For a minimal surface, $P_{12}=1$ alone is equivalent to $\kappa=0$. It probably is necessary to go through the classification to get this result. The number $12$ is not random: It arises because of the bi-elliptic surfaces, which are quotients of a product of two elliptic curves by a finite group. These finite groups all have elements whose order divides $12$, which is why the number $12$ appears.

The key step is that $P_{12}=0$ implies $S$ is ruled. This follows from two cases:

(1) Suppose $q=0$. Because $P_{12}=0$ we also have $P_2=0$. Castelnuovo's rationality criterion then applies to show $S$ is rational.

(2) Suppose $q\geq 1$. Because $P_{12}=0$ we also have $p_g=0$. One can show relatively easily using the Albanese fibration that the only possibility for $S$ not to be ruled is when $q=1$ and $b_2=2$. Then lots of work shows that if $S$ were not ruled we would have $S=(B\times F)/G$ for curves $B$ and $F$ and a finite group $G$ (and a number of other technical restrictions).
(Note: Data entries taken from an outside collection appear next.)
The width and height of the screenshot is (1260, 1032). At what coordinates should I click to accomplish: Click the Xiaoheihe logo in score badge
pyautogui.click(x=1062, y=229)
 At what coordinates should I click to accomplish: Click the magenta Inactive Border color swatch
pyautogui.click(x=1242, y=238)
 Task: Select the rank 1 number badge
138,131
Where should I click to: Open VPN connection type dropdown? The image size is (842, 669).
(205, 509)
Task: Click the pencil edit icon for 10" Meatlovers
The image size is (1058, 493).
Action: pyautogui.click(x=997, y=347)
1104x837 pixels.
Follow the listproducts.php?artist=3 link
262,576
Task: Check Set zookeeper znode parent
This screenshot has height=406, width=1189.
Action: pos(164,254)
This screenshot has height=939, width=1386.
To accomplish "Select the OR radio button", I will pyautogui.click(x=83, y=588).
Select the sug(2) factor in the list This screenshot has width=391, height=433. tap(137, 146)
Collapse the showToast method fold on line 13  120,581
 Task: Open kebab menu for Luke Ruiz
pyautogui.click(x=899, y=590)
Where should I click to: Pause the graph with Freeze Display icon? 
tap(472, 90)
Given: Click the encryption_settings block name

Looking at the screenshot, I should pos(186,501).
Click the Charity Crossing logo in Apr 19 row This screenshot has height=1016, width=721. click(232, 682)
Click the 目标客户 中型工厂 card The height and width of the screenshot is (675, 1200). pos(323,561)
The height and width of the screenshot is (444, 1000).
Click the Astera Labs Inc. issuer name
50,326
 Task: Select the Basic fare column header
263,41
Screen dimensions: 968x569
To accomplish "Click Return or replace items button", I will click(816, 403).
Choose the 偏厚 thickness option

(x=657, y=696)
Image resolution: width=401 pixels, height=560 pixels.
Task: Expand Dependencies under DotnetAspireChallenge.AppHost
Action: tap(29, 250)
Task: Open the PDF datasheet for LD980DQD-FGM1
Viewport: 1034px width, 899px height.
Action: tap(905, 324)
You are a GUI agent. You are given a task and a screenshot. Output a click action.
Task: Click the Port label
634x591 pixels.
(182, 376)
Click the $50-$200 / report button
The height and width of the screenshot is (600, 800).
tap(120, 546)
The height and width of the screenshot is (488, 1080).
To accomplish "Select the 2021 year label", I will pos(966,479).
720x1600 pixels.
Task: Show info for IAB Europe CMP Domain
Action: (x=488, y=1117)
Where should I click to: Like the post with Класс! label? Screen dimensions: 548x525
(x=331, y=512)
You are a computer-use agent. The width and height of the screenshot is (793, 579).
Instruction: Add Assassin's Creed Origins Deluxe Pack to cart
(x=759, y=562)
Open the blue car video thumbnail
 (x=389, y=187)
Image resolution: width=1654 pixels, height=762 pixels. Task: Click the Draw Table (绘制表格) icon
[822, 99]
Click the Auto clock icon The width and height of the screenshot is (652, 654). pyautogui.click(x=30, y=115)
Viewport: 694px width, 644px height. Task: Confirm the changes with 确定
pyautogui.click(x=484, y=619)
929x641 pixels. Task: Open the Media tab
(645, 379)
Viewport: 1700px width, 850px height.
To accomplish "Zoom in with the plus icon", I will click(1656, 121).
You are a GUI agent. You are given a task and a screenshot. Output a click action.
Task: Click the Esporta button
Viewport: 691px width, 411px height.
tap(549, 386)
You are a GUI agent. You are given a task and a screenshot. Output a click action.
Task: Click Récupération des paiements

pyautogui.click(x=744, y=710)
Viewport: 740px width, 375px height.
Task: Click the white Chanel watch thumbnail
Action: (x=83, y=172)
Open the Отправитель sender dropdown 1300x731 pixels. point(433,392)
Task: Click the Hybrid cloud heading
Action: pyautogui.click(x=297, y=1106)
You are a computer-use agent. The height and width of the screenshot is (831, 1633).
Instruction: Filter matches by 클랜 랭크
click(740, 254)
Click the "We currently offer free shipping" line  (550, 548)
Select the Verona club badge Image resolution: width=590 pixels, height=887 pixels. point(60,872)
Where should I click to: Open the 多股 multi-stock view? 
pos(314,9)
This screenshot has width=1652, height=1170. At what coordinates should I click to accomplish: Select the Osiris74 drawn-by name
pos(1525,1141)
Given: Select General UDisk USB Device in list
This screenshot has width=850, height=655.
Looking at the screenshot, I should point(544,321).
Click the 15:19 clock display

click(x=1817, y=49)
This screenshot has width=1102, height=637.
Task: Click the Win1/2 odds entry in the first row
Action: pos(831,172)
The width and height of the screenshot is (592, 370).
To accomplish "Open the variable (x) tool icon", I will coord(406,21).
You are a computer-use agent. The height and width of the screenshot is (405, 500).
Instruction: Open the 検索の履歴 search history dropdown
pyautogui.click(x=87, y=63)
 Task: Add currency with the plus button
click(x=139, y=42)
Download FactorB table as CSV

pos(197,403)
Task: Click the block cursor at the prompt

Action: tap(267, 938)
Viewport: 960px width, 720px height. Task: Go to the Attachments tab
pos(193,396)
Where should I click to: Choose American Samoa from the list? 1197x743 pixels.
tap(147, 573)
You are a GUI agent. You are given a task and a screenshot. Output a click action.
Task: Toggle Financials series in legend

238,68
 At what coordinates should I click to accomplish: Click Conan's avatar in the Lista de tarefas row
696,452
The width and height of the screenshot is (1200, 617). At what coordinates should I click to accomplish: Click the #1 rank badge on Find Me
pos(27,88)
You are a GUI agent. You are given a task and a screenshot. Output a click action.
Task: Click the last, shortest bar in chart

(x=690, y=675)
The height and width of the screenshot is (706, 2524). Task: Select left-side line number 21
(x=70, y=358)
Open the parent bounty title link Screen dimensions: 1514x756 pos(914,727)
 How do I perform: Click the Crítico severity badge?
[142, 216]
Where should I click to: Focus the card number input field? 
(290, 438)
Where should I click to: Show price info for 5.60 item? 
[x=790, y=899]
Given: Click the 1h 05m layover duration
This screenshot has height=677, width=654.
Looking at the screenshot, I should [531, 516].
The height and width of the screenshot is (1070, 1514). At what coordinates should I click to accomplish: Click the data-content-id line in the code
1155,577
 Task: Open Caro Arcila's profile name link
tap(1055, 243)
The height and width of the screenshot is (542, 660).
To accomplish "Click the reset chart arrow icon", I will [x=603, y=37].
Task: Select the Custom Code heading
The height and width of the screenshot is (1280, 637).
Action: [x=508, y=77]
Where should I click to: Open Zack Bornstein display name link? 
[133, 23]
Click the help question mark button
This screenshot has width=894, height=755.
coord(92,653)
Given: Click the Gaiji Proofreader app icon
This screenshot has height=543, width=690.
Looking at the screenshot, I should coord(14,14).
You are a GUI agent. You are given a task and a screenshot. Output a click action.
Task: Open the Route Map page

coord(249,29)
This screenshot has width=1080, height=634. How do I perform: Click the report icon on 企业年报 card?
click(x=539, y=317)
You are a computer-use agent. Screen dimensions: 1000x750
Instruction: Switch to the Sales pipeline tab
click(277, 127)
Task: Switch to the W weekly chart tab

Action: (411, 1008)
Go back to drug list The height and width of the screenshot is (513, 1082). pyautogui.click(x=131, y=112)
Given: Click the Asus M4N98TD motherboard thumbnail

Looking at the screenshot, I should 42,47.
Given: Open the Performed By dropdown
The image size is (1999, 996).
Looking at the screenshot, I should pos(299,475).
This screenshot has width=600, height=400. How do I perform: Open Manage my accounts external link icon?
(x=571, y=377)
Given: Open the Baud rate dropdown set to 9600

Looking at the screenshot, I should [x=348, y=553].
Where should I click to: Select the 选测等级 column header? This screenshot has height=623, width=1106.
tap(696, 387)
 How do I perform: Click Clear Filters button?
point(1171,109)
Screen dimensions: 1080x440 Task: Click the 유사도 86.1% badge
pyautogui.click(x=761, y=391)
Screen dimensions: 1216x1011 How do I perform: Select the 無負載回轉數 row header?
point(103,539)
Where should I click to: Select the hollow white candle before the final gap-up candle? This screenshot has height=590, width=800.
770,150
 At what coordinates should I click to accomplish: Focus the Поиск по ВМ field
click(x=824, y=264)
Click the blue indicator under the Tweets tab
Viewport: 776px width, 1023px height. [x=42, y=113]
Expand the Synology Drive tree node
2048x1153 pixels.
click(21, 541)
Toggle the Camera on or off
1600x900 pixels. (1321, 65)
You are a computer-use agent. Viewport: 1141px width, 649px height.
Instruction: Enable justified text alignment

By analyzing the canonical bundle on the resulting surface, one can show that $P_{12}$ is never zero. Thus we have a contradiction, so $S$ is ruled. Furthermore, $P_{12}=1$ if and only if both $B$ and $F$ are elliptic curves.

Once this difficult step is out of the way, we know that $\kappa=0$ implies $P_{12}=1$. Conversely, if $P_{12}=1$ then $S$ is non-ruled, and one can show $\chi(O_S)\geq 0$. Since $p_g=0$ or $1$, the list of possibilities for $q$ is finite. After analyzing the five cases (one turns out to be impossible), dealing with the most difficult ones by invoking part (2) from above, one can show that $P_{12}=1$ does in fact imply $\kappa=0$.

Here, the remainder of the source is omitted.